平成 29 年5月 30 日(予定)より、労働者派遣事業の許可基準が改正され、キャリアアップに資する教育訓練時の交通費支払要件が明確になります。実務的にどのような影響が出るか検証してみました。

教育訓練時には交通費支払が必要です

「教育訓練の有給かつ無償」について、下線部分が新たに追加されることになりました。

教育訓練の有給かつ無償
実施する教育訓練が有給かつ無償で行われるものであること。
なお、派遣労働者が段階的かつ体系的な教育訓練を受講するためにかかる交通費については、派遣先との間の交通費より高くなる場合は派遣元事業主において負担すべきものであること。

現行の労働者派遣事業関係業務取扱要領にも上記の記載はありますが、『許可基準』に明確化されることで、支払が義務付けられることになります。許可基準である以上、交通費不支給が発覚すると、許可基準を満たしていないことになりますので、注意が必要です。

実務的な影響

交通費の支払は、①実費支給の場合、②距離に応じて支給(マイカー通勤)する場合、③交通費を支給していない場合など、会社によって様々です。

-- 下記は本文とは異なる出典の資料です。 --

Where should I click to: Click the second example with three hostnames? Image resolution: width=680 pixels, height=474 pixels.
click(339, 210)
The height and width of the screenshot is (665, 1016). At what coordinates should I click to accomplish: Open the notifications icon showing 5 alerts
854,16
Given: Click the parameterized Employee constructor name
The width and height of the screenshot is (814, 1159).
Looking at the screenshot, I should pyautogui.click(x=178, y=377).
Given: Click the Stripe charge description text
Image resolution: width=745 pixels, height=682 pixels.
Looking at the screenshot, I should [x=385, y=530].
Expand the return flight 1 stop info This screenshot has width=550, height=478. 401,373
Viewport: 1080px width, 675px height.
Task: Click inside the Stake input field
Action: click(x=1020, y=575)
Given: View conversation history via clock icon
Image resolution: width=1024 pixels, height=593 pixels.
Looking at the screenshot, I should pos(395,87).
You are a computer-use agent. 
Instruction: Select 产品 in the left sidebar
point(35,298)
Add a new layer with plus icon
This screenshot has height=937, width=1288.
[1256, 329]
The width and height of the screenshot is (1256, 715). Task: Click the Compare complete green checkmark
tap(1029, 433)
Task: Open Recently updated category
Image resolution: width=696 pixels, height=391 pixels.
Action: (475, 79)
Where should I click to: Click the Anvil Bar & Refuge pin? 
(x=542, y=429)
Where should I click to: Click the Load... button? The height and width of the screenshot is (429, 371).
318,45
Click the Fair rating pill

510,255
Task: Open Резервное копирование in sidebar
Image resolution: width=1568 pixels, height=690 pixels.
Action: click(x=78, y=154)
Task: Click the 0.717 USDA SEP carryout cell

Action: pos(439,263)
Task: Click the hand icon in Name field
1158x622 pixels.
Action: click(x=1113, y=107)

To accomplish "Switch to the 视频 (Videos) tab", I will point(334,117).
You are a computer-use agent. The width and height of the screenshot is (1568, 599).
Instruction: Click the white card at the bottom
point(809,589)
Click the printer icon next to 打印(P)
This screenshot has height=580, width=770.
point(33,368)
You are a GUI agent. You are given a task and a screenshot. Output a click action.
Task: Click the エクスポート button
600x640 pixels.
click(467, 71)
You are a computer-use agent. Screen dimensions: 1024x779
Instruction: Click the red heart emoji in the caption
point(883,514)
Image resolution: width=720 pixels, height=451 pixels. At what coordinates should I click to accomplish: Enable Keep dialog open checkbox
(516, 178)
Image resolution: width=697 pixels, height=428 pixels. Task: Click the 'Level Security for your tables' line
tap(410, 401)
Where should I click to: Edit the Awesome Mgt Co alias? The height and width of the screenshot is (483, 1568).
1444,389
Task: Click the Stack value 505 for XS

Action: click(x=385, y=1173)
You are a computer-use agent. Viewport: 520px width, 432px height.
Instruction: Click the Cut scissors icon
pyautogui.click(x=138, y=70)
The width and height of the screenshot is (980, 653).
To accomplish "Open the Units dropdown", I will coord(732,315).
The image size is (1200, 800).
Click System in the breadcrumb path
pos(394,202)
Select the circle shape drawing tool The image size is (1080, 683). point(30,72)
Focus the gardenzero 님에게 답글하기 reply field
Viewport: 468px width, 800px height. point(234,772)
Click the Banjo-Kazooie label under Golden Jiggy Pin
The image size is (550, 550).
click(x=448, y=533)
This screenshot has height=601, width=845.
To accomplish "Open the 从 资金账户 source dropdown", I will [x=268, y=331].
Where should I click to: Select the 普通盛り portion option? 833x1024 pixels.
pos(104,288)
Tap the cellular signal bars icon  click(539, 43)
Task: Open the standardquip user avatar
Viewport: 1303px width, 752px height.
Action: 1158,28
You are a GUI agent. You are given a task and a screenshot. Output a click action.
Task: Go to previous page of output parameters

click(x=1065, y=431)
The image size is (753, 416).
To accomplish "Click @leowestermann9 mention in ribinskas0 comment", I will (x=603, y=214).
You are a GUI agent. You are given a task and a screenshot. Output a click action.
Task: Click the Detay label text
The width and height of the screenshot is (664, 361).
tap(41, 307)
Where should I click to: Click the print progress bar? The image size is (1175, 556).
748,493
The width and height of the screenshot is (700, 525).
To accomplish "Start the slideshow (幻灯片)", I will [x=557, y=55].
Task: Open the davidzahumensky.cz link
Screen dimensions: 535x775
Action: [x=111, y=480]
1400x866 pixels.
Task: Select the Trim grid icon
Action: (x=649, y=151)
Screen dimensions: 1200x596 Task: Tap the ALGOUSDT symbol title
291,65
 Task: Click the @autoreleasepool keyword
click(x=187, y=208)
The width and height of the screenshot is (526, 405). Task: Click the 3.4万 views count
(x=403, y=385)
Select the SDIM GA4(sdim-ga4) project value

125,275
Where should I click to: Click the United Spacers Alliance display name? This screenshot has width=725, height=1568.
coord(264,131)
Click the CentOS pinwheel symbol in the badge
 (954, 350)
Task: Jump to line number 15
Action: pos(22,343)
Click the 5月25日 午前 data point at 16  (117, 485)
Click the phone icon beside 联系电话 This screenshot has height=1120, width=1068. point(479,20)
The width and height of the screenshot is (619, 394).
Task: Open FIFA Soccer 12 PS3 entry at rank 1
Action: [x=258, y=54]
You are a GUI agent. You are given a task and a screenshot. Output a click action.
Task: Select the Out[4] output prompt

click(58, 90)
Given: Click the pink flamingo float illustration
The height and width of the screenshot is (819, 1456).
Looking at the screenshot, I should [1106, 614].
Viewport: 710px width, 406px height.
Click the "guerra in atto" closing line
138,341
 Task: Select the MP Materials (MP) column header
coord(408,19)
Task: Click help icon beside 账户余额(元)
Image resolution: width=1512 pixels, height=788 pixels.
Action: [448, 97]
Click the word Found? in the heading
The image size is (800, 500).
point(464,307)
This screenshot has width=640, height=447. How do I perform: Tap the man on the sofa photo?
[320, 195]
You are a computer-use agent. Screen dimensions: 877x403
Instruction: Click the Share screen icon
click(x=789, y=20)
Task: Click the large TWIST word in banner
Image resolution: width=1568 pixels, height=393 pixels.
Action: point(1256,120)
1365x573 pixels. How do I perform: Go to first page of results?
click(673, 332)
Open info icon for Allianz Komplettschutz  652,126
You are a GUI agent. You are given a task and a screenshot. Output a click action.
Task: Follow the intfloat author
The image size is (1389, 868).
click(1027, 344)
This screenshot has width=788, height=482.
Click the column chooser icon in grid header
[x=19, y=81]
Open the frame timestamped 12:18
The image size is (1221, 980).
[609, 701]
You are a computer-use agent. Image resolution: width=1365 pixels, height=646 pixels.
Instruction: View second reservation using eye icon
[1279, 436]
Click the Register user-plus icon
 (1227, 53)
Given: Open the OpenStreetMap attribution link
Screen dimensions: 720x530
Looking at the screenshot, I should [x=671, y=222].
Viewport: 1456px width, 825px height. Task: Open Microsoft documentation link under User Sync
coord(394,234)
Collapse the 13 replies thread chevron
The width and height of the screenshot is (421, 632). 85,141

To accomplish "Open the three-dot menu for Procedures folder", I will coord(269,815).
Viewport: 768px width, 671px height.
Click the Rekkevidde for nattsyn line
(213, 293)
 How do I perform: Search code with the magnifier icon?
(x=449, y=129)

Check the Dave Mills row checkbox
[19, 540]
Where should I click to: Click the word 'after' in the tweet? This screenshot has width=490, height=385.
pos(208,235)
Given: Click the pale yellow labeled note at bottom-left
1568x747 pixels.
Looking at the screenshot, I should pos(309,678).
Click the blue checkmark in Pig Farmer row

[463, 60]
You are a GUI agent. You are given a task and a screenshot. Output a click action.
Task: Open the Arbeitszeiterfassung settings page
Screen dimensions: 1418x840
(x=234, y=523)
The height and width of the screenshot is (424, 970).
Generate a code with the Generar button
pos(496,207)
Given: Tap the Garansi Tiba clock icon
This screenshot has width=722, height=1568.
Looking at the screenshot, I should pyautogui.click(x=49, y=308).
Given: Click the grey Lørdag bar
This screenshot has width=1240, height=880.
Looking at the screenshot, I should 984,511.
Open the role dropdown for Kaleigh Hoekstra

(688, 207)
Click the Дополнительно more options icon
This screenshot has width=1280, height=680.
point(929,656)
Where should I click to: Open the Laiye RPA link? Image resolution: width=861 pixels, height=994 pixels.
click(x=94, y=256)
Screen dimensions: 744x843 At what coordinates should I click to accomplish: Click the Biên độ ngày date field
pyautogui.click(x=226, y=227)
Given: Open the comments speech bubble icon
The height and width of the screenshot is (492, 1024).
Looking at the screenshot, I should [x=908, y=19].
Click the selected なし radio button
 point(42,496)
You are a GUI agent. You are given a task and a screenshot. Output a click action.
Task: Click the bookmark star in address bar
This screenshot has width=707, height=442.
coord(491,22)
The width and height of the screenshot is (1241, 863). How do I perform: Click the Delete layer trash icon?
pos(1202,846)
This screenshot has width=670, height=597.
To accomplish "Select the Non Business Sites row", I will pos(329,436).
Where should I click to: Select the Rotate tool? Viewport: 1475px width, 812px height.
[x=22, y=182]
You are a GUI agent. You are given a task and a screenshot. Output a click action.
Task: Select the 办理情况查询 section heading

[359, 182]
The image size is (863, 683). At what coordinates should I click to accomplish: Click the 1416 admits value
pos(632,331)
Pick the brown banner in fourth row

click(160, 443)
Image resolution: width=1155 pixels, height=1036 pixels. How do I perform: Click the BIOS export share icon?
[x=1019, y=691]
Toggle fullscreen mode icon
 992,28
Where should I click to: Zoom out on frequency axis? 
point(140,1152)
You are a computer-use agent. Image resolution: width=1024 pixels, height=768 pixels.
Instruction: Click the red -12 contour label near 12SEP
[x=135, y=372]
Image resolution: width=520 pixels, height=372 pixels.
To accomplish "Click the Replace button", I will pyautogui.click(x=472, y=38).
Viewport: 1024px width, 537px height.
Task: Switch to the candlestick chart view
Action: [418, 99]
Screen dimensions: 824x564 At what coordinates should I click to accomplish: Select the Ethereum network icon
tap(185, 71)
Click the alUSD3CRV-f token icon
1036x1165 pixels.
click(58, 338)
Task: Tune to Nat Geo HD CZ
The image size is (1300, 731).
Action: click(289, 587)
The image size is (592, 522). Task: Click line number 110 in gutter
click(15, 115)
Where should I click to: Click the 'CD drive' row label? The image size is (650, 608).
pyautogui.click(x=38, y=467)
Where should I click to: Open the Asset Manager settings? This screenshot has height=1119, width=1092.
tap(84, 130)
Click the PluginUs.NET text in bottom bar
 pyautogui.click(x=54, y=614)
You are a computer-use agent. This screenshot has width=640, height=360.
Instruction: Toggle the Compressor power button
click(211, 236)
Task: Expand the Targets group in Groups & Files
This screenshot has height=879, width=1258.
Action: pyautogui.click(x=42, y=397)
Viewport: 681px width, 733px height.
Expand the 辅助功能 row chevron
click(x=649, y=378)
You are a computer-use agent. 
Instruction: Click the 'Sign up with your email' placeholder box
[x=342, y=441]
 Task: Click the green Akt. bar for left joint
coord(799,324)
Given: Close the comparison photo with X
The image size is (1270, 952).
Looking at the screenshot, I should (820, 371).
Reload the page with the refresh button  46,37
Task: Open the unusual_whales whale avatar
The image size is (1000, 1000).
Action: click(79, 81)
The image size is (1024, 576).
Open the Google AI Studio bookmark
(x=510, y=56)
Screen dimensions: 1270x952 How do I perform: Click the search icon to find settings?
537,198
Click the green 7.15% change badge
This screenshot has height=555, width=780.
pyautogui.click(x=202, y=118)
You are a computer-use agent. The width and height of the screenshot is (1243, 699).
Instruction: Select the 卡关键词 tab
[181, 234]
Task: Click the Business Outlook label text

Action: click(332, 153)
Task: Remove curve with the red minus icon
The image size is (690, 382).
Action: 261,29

e-ラーニングなどを利用して自宅学習する場合は影響ありませんが、派遣元や別の教育会場で教育訓練を行う場合は支払が生じます。上記①②③の3パターンについて支払い方法をまとめてみました。

①実費支給の場合

実費支給と聞くと、一見計算は簡単そうです。「派遣先と派遣元との交通費の差額を支給すればよい」と見受けられますが、本当にそうでしょうか?

公共交通機関を利用する方は、大半の方が定期券を利用します。(支給額も定期券相当額を支給する場合が多いです。)教育訓練実施会場が、派遣先と間逆の方向にあったらどうでしょう?派遣先から会場までの電車代実費が500円として、派遣スタッフの自宅から派遣先までの電車代実費が400円の場合には、差額の100円だけ支給すれば良いのでしょうか?

 

答えはNOです。

定期券の範囲でなければ、派遣先より派遣元の交通費が安い場合でも、全額支給が必要です。理由は、定期券の範囲から逸脱している以上、費用が発生する(=派遣先との間の交通費より高くなる)からです。派遣スタッフが実際に支払うこととなる交通費を全額、派遣元が面倒みてあげる必要があります。臨時交通費の200円を支給することになります。

②距離に応じて支給(マイカー通勤)する場合

教育訓練実施会場に駐車場があれば、規定どおり計算し、差額支給すれば足ります。

ですが、教育訓練実施会場に駐車場が無く、公共交通機関を利用せざるを得ない場合は、別途費用が発生することになります。通常と交通手段が異なれば、費用は全額支給が必要です。

③交通費を支給していない場合

言うまでもなく、全額支給です。

「うちの会社は交通費支給しないよ」という会社もたくさんあると思います。(交通費は法律上支給が義務付けられていないからです。)

ですが、労働者派遣事業の許可基準に交通費支給要件が明確化されている以上、教育訓練にかかる交通費の支払は必須になります。会社で運用されている賃金規定とは分けて考える必要があります。

 

以上のとおり、交通費・教材費・講師代・施設費用・教育時間中の賃金など、派遣元で教育訓練を実施する場合にかかる費用は膨大です。可能な限りコストを抑えるため、派遣先と協力してキャリアアップに資する教育訓練計画を立て、実施することをお勧め致します。